■ **Task to carry out**:
Answer these questions from the London travel tips below.
1. What time does Columbia Road Flower Market open?
2. On which street is Hauser & Wirth located?
3. On which floor of the Barbican Centre is the conservatory?

■ **Document section**:
If you're here during Frieze week, skip the fair itself and hit the free gallery openings across Mayfair and the East End instead. Every gallery worth its walls opens a new show during Frieze week to catch the collectors in town. The White Cube on Mason's Yard, Hauser & Wirth on Savile Row, and the cluster of smaller galleries around Vyner Street in Hackney all host openings with free wine and genuinely good work.
Sunday mornings in October have a particular rhythm: Columbia Road Flower Market opens at 8am and winds down by 2pm, and you can walk from there through Shoreditch to Brick Lane for a late breakfast. The route takes you past street art, through the vintage shops on Cheshire Street, and into the Brick Lane bagel stretch. The whole loop takes about three hours.
Borough Market is a different experience on weekday lunchtimes versus Saturday mornings. Saturday is the full market — all stalls open, crowds thick, the whole sensory experience. But Tuesday through Friday lunchtimes are when local workers come for lunch, the queues are shorter, and you can actually talk to the stallholders about what's good this week without holding up a queue of twenty people behind you.
The members' bar at the Barbican Centre is technically members-only, but the ground-floor café and the conservatory (open select Sundays) are public and underused. The conservatory is a tropical glasshouse hidden on the third floor of a brutalist arts centre — one of those London spaces that seems designed to confuse tourists into never finding it. Check the Barbican website for conservatory opening dates before you go.
Avoid these mistakes
- Packing for a single temperature and getting caught out by October's swings — the same week can serve you a 18°C (64°F) sunny afternoon and a 7°C (45°F) grey morning. Tourists in shorts and a t-shirt on an October morning in Hyde Park are easy to spot, and they look cold.

■ **Information provided**:
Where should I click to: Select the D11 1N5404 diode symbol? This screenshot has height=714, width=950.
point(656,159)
...
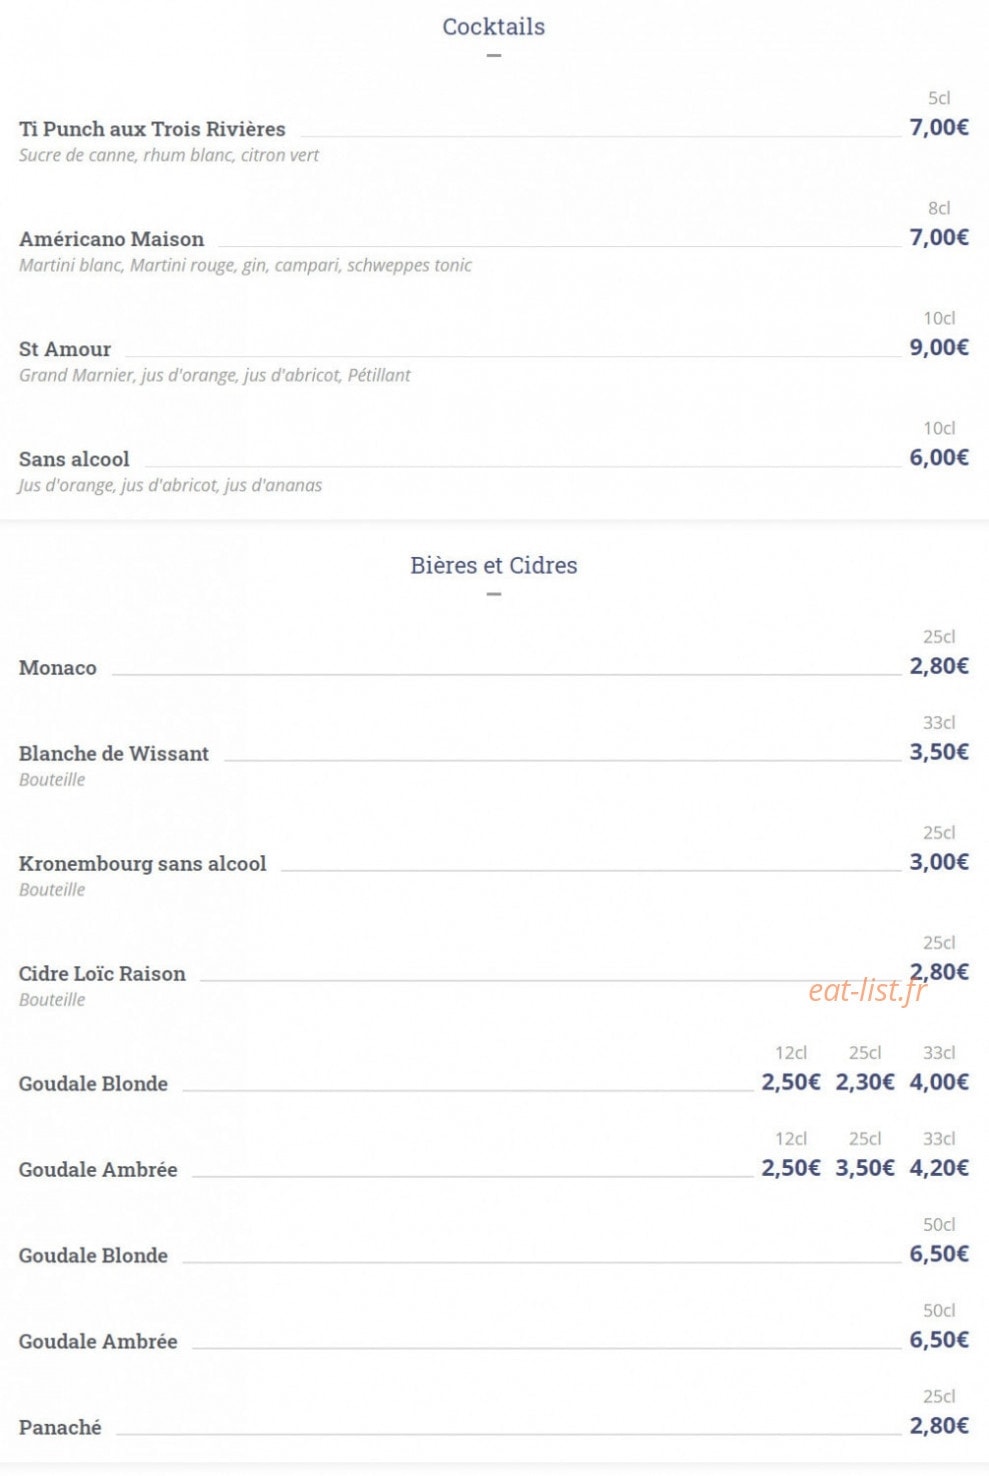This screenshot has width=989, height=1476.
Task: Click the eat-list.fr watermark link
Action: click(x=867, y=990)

■ **Answer below**:
1. 8am
2. Savile Row
3. The third floor